The title of the book comes from the syllogism, "All swans are white. This bird is a swan. Therefore, this bird is white." That was irrefutably true for Europeans... right up until the time of Captain Cook's voyage to Australia. Australia has a native species of swan that is jet black. Taleb's point is that, just because you've never seen something, you can't assume it doesn't exist.
While Taleb is concerned mostly with rare economic events and rare political events, his admonition applies to Sarah Palin. No one had ever seen a strong, common-sense, good-looking female politician who rose from the middle middle class before. Many people who were locked into the "all swans are white" old reality therefore tried to dismiss black swan Sarah Palin as not real, not genuine, an impostor, a white swan painted black.

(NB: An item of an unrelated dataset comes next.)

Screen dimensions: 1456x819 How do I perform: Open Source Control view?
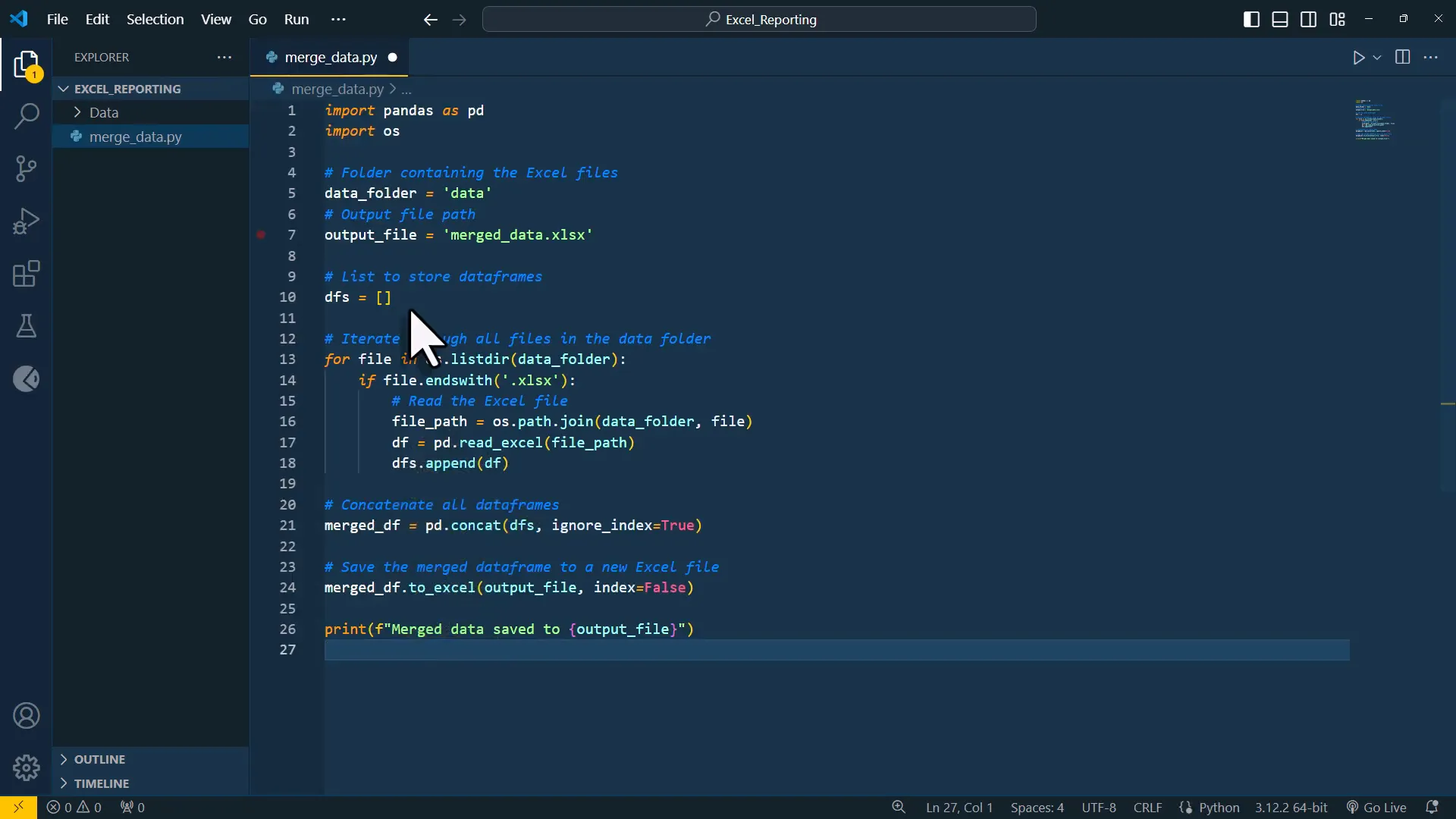pyautogui.click(x=27, y=168)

That explains why in the run-up to his health care address to a joint session of Congress, President Obama released talking points that mentioned Sarah Palin (and no other Republican) by name. Palin had pre-empted Obama's speech with an op-ed in the Wall Street Journal addressing the foreseeable failures of government bureaucratic control of America's health care.
On Gov. Palin's AttacksThe wonderful thing is that Liberals (up to and including Obama) and faux Conservatives are locked in a futile effort to find the white down under Sarah's black feathers, and as a consequence their attention is drawn away from the efforts of others to expose the Red underbelly of the Liberal/Progressive/Democrat enterprise.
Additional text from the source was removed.